“My favorite book is the last one printed, which is always better than those that were published earlier.” – Stephen Ambrose
Born on this date in 1936, Ambrose was somewhat controversial in his writings of history, choosing to present his work in “popular” style so that it would be attract more readers. “You don’t hate history,” he once said. “What you hate is how it’s been taught to you.”
Thus, this American historian and biographer wrote in a style that focused on how ordinary readers would best like to see it -- not necessarily "scholarly," but "palatable.” It worked. A longtime professor of history at the University of New Orleans, he authored many best selling volumes of American popular history. At the time of his death (in 2002), the New York Times
"an important lay audience without endorsing its every prejudice or sacrificing
the profession's standards of scholarship.”

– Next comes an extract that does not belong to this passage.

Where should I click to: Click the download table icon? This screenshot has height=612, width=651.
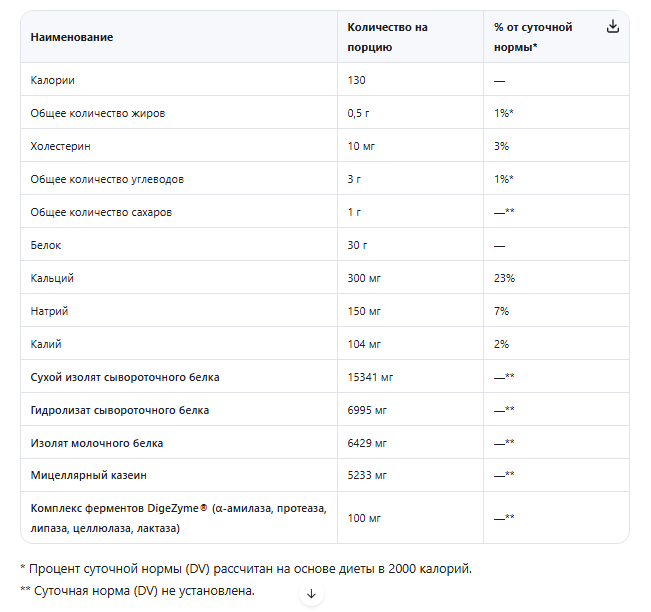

In addition to his dozens of books and hundreds of articles, Ambrose championed (and often funded) efforts to collect oral histories – particularly from veterans of both World War II and the Korean War. He utilized many of those histories in his own writing and also consulted on such major film efforts as “The World At War,” “Saving Private Ryan,” “Band of Brothers,” and “Lewis and Clark: The Journey of the Corps of Discovery.”
In recognition of his efforts, the Rutgers University Living History Society awards the annual Stephen E. Ambrose Oral History Award to "an author or artist who has made significant use of oral history." Past winners include Tom Brokaw, Steven Spielberg, Studs Terkel, Michael Beschloss, and Ken Burns, all of who benefitted from Ambrose’s writing.